White people are thinking in terms of segregation after a failed social engineering experiment of forced integration in America. Blacks are thinking of it too, demanding their “safe spaces” away from whites while following whites to the ends of the earth.
Naturally, the (((powers that be))) will see to it that you’re swatted down if you utter the words you’ve been thinking about.
Is a man really free if he must accept all customers who come knocking on the door of his business? There is no plausible argument for “civil rights” as currently defined in American law, if freedom is your highest value.
A South Dakota lawmaker on Monday said businesses should be able to turn away customers based on race.
In a Facebook comment, state Rep. Michael Clark, a Hartford Republican, said business owners should have the final say in who they serve.
Clark later pulled the Facebook comment. And an hour after the Argus Leader published a story about the comment, he issued an email apology to a reporter.
The comment elicited outrage from constituents and calls to withdraw the lawmaker from Democrats running to replace him.
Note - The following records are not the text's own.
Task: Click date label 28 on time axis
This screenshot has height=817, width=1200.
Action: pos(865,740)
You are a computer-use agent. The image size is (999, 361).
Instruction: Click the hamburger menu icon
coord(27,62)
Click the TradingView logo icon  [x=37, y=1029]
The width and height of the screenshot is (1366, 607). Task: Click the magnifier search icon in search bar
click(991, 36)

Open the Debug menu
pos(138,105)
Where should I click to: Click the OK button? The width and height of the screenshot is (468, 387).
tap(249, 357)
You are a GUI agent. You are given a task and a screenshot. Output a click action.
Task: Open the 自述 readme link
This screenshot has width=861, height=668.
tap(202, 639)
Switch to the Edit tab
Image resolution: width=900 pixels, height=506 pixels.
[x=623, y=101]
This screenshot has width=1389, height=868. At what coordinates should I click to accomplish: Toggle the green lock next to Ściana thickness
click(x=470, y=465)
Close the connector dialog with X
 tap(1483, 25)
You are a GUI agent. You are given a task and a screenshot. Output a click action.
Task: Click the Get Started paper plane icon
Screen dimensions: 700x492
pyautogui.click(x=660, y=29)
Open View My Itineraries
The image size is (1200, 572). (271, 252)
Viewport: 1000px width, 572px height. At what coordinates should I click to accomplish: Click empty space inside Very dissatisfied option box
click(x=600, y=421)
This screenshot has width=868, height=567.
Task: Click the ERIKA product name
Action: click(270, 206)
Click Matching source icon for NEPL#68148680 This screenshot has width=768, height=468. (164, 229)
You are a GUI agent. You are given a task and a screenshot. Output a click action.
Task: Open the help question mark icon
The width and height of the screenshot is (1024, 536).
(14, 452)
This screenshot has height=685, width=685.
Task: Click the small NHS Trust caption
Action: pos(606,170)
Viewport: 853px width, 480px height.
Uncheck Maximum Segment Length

Clark’s initial comment came in response to the U.S. Supreme Court’s narrow decision Monday siding with a Colorado baker that refused to make a cake for a same-sex couple’s wedding.
“He should have the opportunity to run his business the way he wants,” Clark wrote. “If he wants to turn away people of color, then that(‘s) his choice.”
Clark posted a story and in the description celebrated the decision as a “win for freedom of speech and freedom of religion.”
In response, others called into question the lawmaker’s comments and pointed to the Civil Rights Act of 1964, which outlawed discrimination based on race, color, religion, sex or national origin. And they began sharing Clark’s comments on other social media sites.
“You can’t turn away someone from your business because of their race, it was illegal yesterday, and it’s illegal today,” said Libby Skarin, policy director for the American Civil Liberties Union of South Dakota.
Clark took down the post on Tuesday to re-write it, saying he’d “jumped in on it a little bit too fast.”
In an interview with the Argus Leader, Clark said that business owners with strongly-held beliefs should be able to turn away customers.
“If it’s truly his strongly based belief, he should be able to turn them away,” Clark said. “People shouldn’t be able to use their minority status to bully a business.”
And if the community doesn’t support a store or restaurant that bars customers for that reason or others, it will put them out of business.
“The vote of the dollar is very strong,” he said.
An hour after an initial version of this story published online, Clark wrote an apology in an email to an Argus Leader reporter.
“I am apologizing for some of my Facebook comments,” he wrote. “I would never advocate discriminating against people based on their color or race.”
Clark does not face a primary challenger and has filed petitions to run for re-election to represent District 9.
The state Democratic Party and Democrats set to run against him in November expressed concern about the remark and said it demonstrated he was unfit to hold his office.
“He doesn’t understand the rights of people he represents,” said District 9 House candidate Toni Miller. “He is not qualified for the office he holds.”
Mr. Clark got it right the first time. No apologies were necessary.